══ GIVEN RECORDS

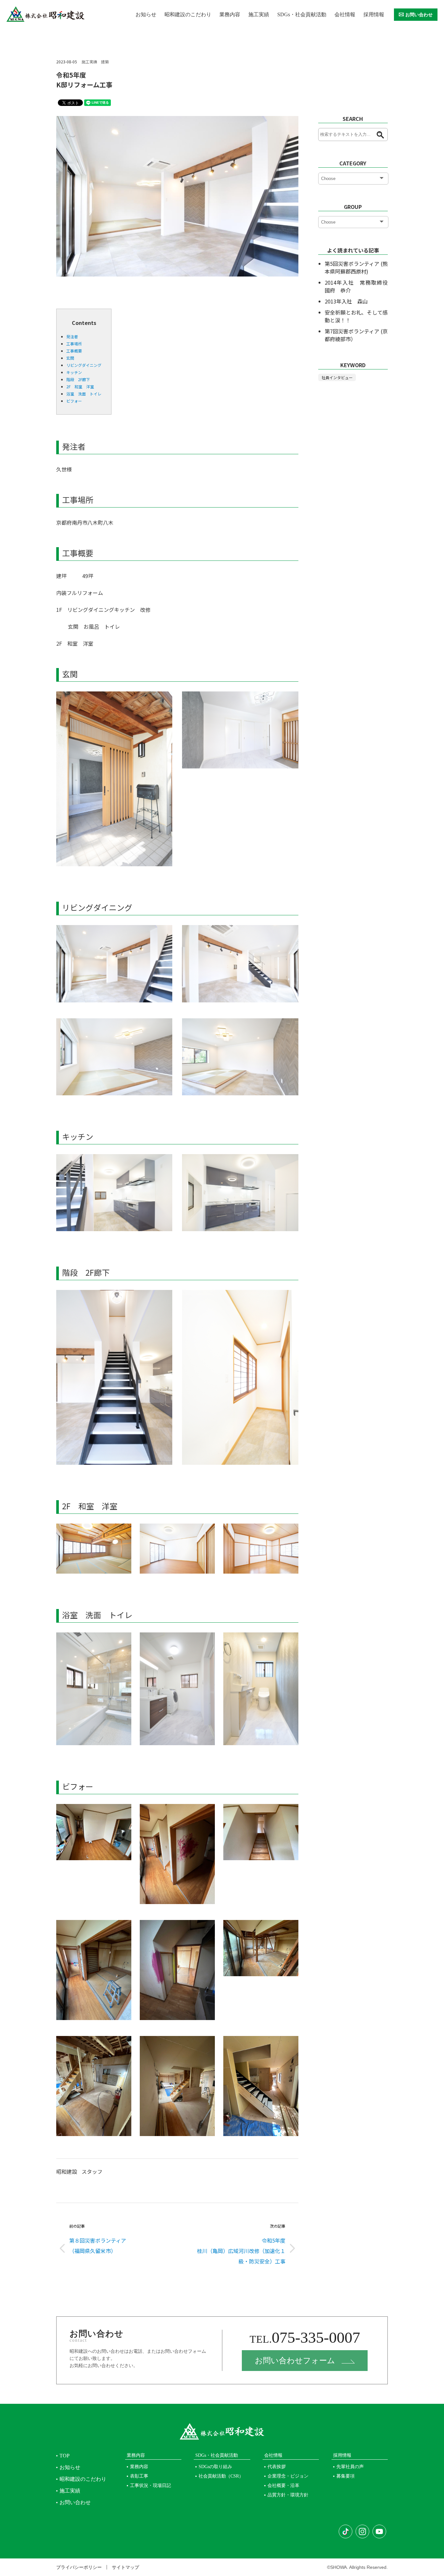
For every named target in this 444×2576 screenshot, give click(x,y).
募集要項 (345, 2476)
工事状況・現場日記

════
══ GIVEN RECORDS

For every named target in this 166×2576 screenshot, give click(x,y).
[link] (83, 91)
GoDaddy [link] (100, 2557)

════

- [TASK OBJECTIVE] Only the lines above starting at the one containing "For every named target in this 166×2576" and ending at the one containing "GoDaddy [link] (100, 2557)", both included, are to be returned, exactly as they read.

- [TASK SOLUTION]
For every named target in this 166×2576 screenshot, give click(x,y).
[link] (83, 91)
GoDaddy [link] (100, 2557)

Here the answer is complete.